(Data extracted from a collection)
▼▼▼
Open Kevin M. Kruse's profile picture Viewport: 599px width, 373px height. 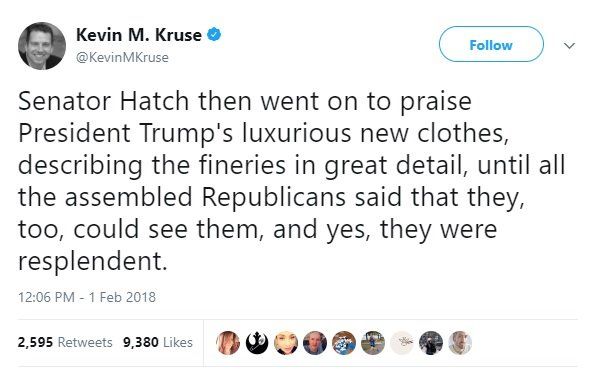[42, 46]

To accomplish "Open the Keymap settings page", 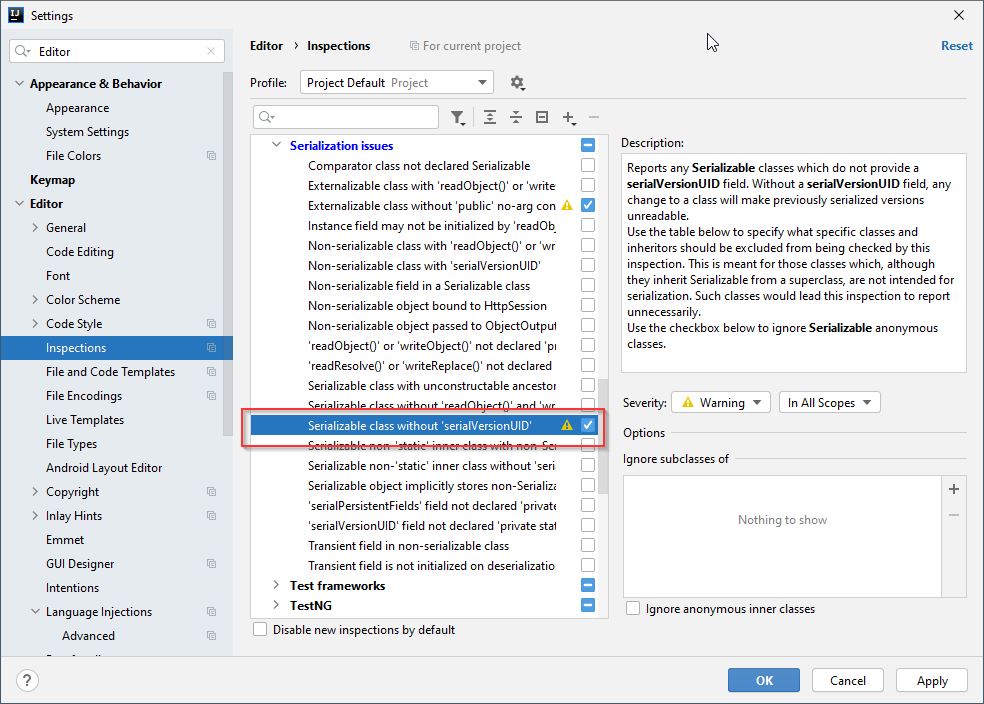I will 52,180.
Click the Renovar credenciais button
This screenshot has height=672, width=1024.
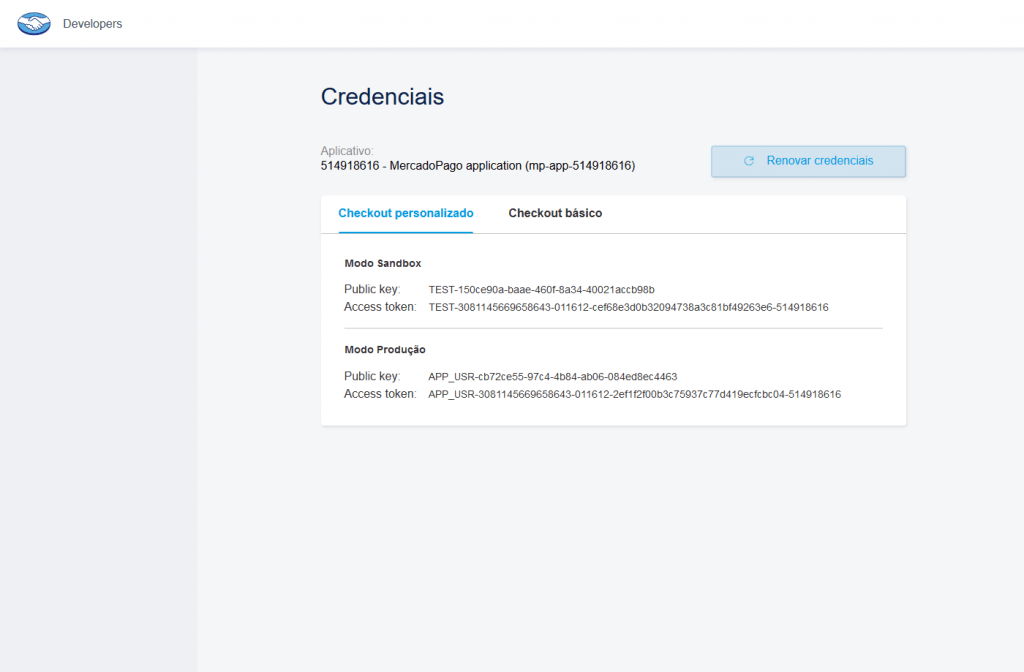click(808, 160)
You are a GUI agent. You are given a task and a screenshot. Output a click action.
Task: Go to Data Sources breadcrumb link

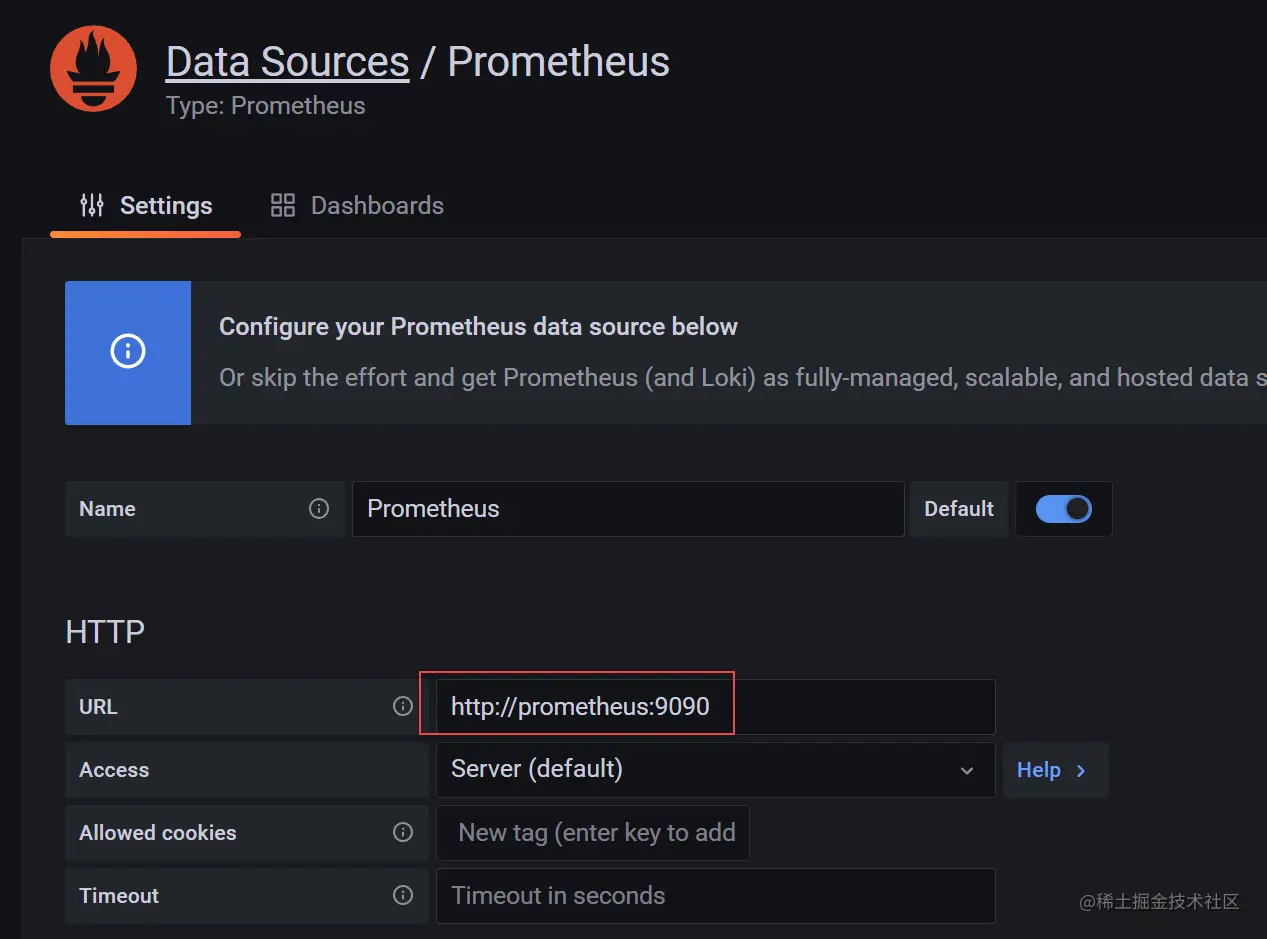[287, 62]
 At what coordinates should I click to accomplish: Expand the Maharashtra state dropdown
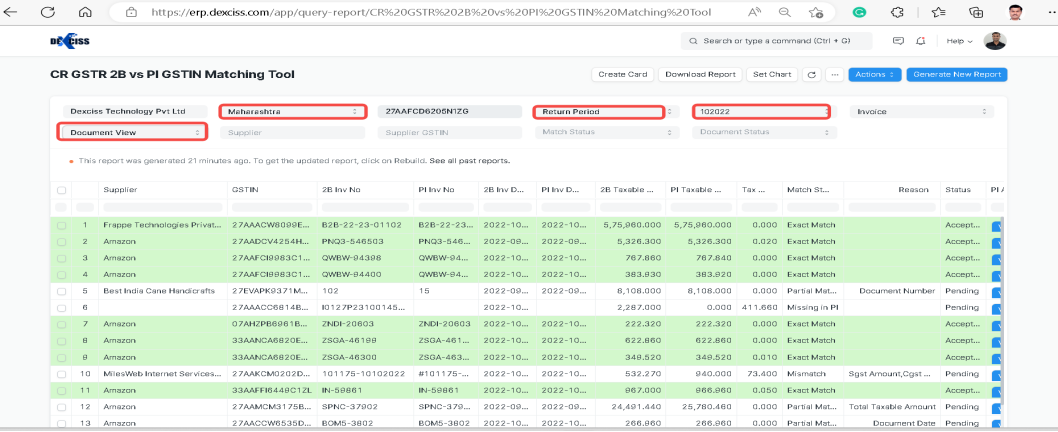(291, 112)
▲▲▲
■ Task instructions ■
Leaving the pictures out, set down exactly the lines from the one with "Click the Renovar credenciais button" through the end of the records.

■ Reply ■
Click the Renovar credenciais button
This screenshot has height=672, width=1024.
click(808, 160)
You are a GUI agent. You are given a task and a screenshot. Output a click action.
Task: Go to Data Sources breadcrumb link

[287, 62]
 At what coordinates should I click to accomplish: Expand the Maharashtra state dropdown
(291, 112)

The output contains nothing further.